What to produce — Only one span of the material below is wanted. Output it exactly, from the line with "Tap the Android back triangle button" through the line with "You are a computer-use", without any pictures.

Data to process Block Start

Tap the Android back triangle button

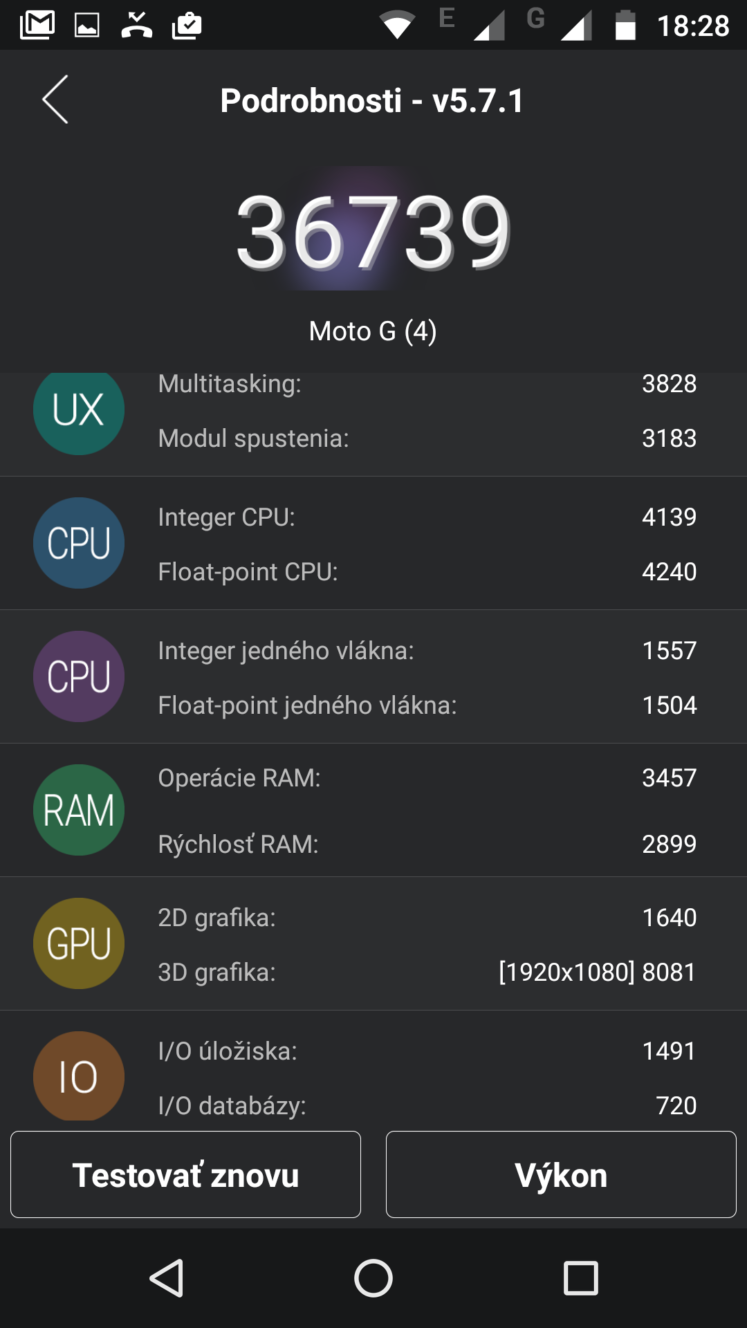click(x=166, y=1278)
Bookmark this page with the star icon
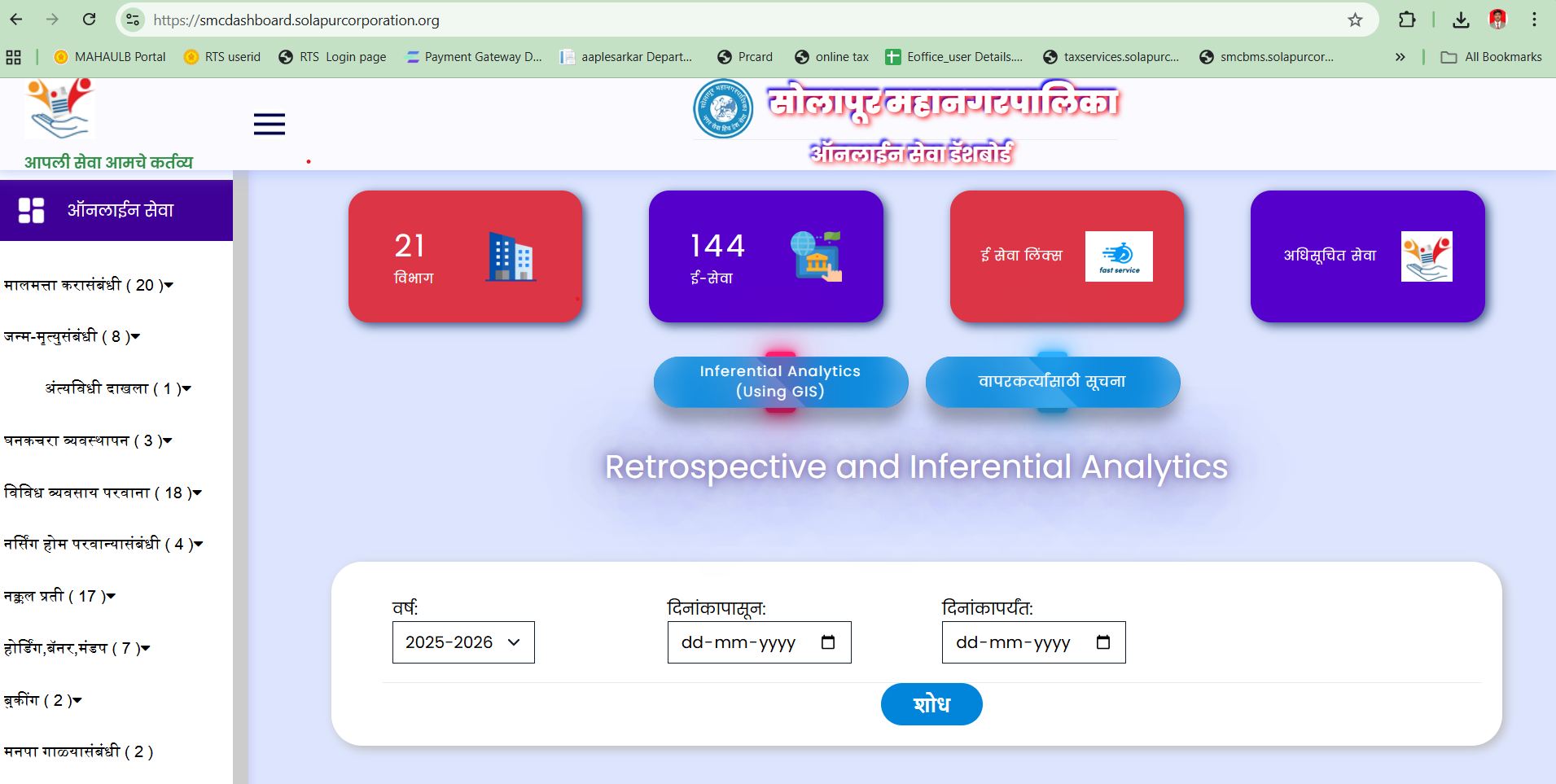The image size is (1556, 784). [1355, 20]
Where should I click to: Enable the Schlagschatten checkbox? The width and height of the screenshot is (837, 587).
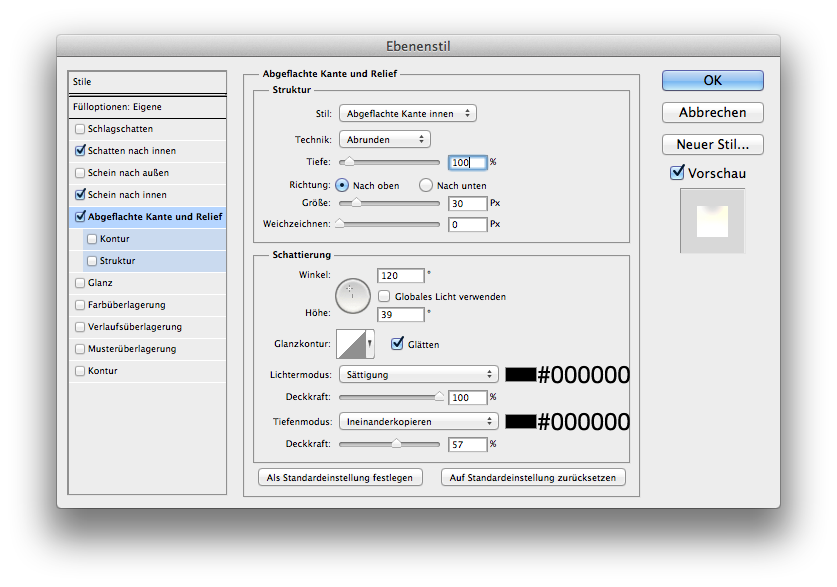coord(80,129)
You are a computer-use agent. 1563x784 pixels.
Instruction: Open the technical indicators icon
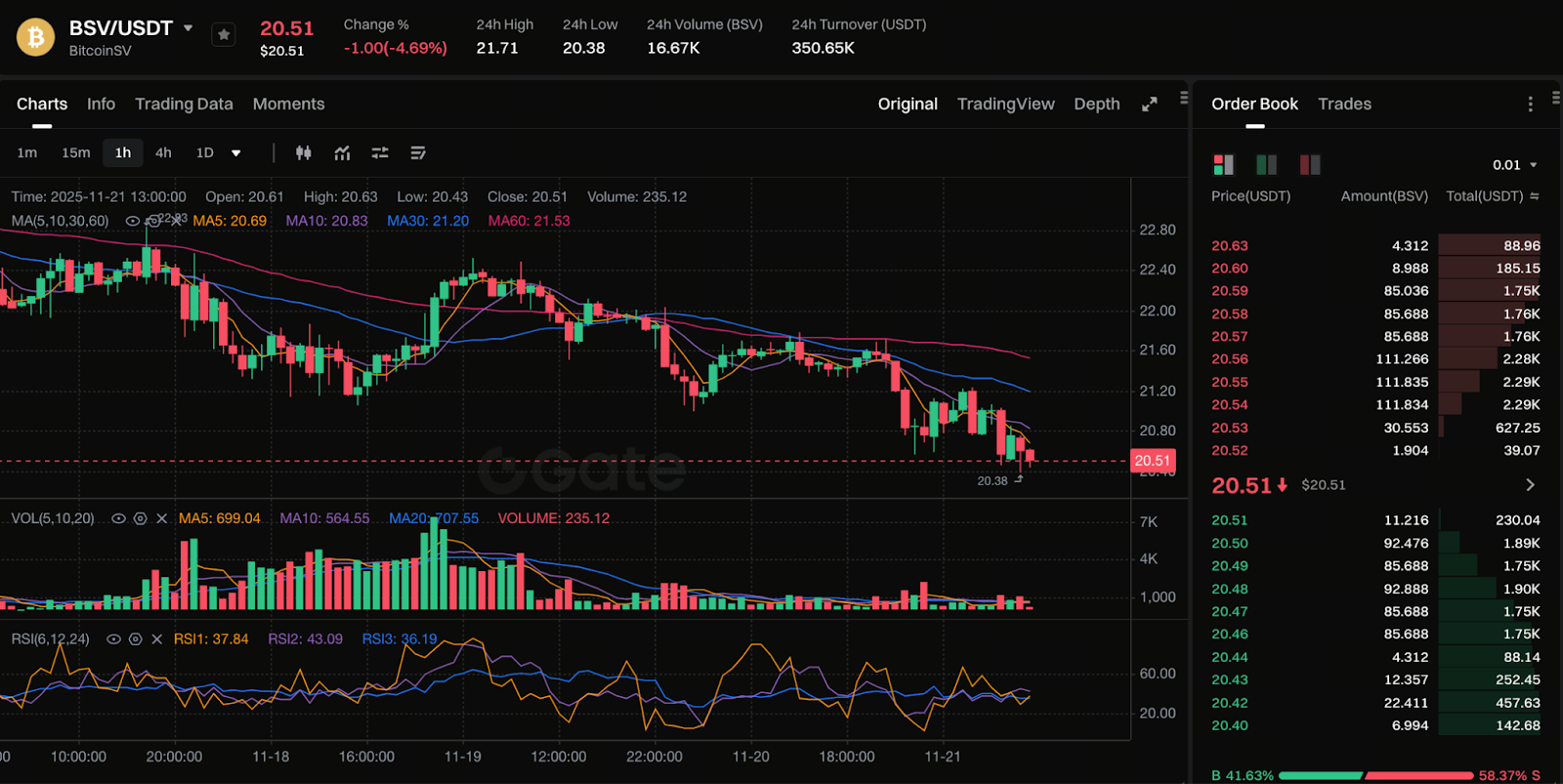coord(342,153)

Data to process Block End
Data to process Block Start

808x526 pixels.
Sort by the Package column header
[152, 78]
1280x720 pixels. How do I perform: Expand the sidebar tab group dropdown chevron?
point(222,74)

Data to process Block End

Exercise response —
Tap the Android back triangle button

click(x=166, y=1278)
Bookmark this page with the star icon
The image size is (1556, 784). [1355, 20]
Where should I click to: Enable the Schlagschatten checkbox? The width and height of the screenshot is (837, 587).
coord(80,129)
You are a computer-use agent. 1563x784 pixels.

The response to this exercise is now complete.